Thank you for you review.

Reviewer 2 Report

This is a well-written report on a novel therapeutic option in a very rare disease designated mitochondrial neurogastrointestinal encephalomyopathy caused by thymidine phosphorylase deficiency.

The Authors are known in the field and had published their pilot study already - in the current report the safety and efficacy of encapsulated thymidine phosphorylase. While the methodology, data and their presentation are sound and original, some minor points should be addressed:

1) p. 11, 2nd para: Dynamics in MRI are not well understood in MNGIE, and MRI quantification is to the best of my Knowledge far from well-established/-validated - the current expert opinion is in the direction that probably no progression is typically seen in patients typically diagnosed with a full-blown clinical picture of MNGIE. However, while data on this subject are virtually absent, a discussion on putative TP function in the brain and blood-brain barrier in terms of the therapeutic approach presented is suggested. 

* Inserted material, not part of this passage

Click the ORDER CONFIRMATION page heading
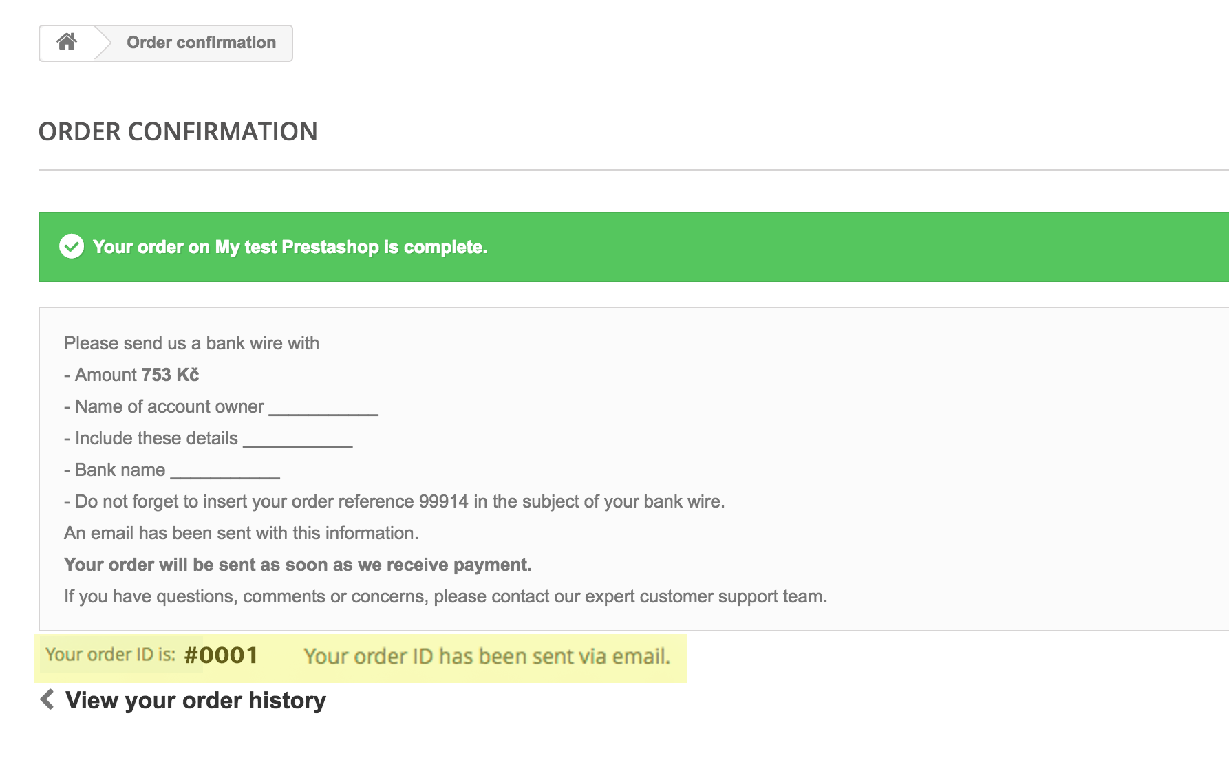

2) p.16, first para: In terms of immunogenicity: are there any correlations between pyrimidine serum levels and anti-thymidine phosphorylase antibodies. Please also discuss in more detail the presence of immunogenicity in terms of treatment response. 

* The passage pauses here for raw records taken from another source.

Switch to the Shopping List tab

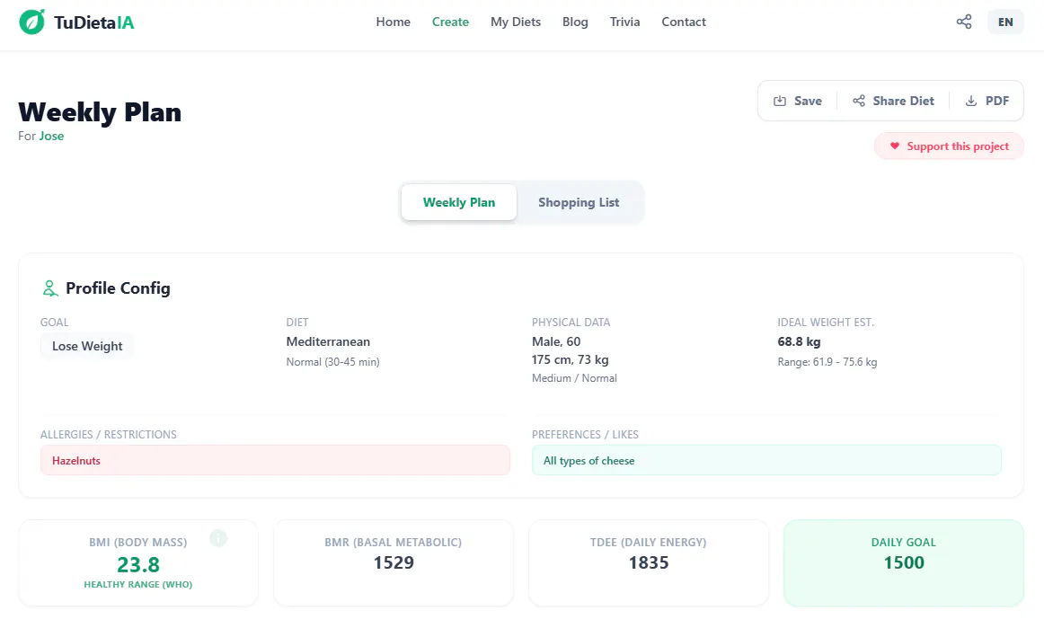579,202
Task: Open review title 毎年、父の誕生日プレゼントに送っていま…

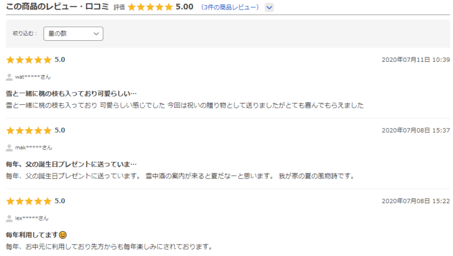Action: coord(71,164)
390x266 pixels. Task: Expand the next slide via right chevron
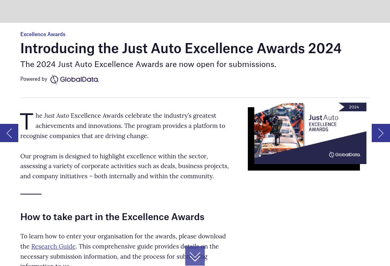pos(381,133)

3) p. 18, 2nd para: When discussing effects of total parenteral Nutrition (TPN) on treatment response, another putative aspect should also be addressed. Liver is (under physiological conditions) known to harbour significant TP production. In terms of TPN the liver becomes severely damaged (as reflected in cirrhosis considered a contraindication of allogenic stem cell transplantation in MNGIE), this may contibute to a breakdown of residual TP production in the liver in patients with MNGIE. Such reasoning could be added to the otherwise well-balanced discussion.

Author Response

The authors thank the reviewer for his/her constructive feedback and provide the following responses:

Comment 1.

Page 19, Line 652: Post mortem histopathological studies of brains have shown the presence of albumin in the cytoplasm of reactive astrocytes in patients with MNGIE, compared to age-matched healthy individuals, suggesting functional blood brain barrier alterations and consequent vasogenic oedema as a cause of leukoencephalopathy in MNGIE [34]. Furthermore, a mild perivascular gliosis was also observed in immunohistochemical analyses [35]. Thymidine phosphorylase is also referred to as gliostatin, and has been shown to exert  strong inhibitory effects on glial cells and neurotrophic effects on cortical neurons [36–38]. The leukoencephalopathy in MNGIE may therefore be a consequence of the absence of the inhibitory activity of thymidine phosphorylase, rather than its catalytic activity. If this is the case, the white matter aspect of MNGIE will not be responsive to treatment strategies which reduce or remove the pathological deoxyribonucleosides.

Comment 2.

Page 16 line 529: There were no correlations between the plasma levels of deoxyribonucleosides and the appearance of anti-thymidine phosphorylase antibodies.

Page 19, line 678: and positive clinical responses to treatment were recorded.

Comment 3.

Page 18, line 622: Thymidine phosphorylase is highly expressed in the liver of healthy individuals; for patients with MNGIE who express residual enzyme activity, the administration of TPN should be cautiously appraised.